3. It teaches problem solving skills. If your child encounters someone who is challenging them, they must figure out how to use their resources (parents, friends, teachers, or their own capabilities) to solve the problem. There are many choices a child can make when faced with this dilemma. Even if they choose a path that doesn't solve their problem, they are still learning, growing, and maturing. Don't underestimate your child or give up on them! Even if they don't handle the situation effectively this time, they are still learning what works and what doesn't work for the future. Remember, life is a journey.

4. It teaches them self discipline. A bully is someone who knows how to provoke to get a response. Handling a situation in a calm and cool manner is much more effective than reacting impulsively. If your child can improve this important skill, they will be better able to handle many other challenges life will hand them.
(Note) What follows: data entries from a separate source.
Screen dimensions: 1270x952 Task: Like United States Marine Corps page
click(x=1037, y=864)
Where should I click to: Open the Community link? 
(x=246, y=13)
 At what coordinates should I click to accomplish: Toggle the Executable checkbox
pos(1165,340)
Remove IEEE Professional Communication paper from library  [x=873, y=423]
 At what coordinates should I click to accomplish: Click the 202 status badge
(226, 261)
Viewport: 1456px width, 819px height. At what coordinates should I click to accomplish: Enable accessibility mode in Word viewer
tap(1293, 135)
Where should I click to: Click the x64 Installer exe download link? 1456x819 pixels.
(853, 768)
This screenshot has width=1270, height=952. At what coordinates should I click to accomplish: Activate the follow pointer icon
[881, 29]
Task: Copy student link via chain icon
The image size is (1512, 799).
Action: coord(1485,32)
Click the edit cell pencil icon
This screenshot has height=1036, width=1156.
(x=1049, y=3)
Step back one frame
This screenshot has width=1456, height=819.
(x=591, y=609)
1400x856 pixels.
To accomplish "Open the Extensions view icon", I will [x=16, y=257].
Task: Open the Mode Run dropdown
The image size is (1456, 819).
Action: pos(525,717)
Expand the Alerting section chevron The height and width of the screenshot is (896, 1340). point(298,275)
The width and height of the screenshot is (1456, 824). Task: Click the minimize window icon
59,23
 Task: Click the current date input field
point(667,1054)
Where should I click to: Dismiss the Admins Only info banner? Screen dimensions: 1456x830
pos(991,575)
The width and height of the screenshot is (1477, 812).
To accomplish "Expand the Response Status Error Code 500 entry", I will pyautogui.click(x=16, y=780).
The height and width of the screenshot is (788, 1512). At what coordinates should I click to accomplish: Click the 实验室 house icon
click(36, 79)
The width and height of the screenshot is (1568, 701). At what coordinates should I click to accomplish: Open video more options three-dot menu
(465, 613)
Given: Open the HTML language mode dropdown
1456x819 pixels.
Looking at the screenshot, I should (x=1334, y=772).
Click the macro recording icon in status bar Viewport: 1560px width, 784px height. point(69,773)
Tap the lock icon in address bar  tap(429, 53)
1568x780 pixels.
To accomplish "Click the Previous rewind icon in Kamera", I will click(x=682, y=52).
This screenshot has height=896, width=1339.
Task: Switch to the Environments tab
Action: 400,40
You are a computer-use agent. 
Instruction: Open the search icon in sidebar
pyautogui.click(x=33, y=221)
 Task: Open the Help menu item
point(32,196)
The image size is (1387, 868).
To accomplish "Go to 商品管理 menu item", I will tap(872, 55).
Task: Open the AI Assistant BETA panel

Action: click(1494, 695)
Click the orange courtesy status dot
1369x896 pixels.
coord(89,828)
5. It encourages a child to learn self defense skills. People look at my opinion on this one in different ways but as a previous martial arts teacher, I believe that being able to physically defend yourself is an important skill. You may think (and hope) that your child will never have to defend themselves physically, but there's a good chance that they will have to one day and being prepared (just in case) is very important. Once they are strong and skilled in this area, they should refer to #4 for knowing when and how to use their skills.

Bullying is a very serious problem in our society today and should not be taken lightly or ignored by anyone. There are many articles on the web to help you find resources. Google 'my child has a bully' and you will find a plethora of resources and articles for parents. Yes, it is a difficult part of childhood, but your child can learn a very big life lesson with the right resources and tools to help them through it. The most important tool they can have is SIMPLY to have someone telling them that they matter and that they love them (and that it you!) Having good self esteem will get them through these challenges fairly easily. Remember, children are extremely resilient in general and most likely, it is hurting you more than it is hurting them. Be strong and supportive and one day, you will both look back and laugh about it!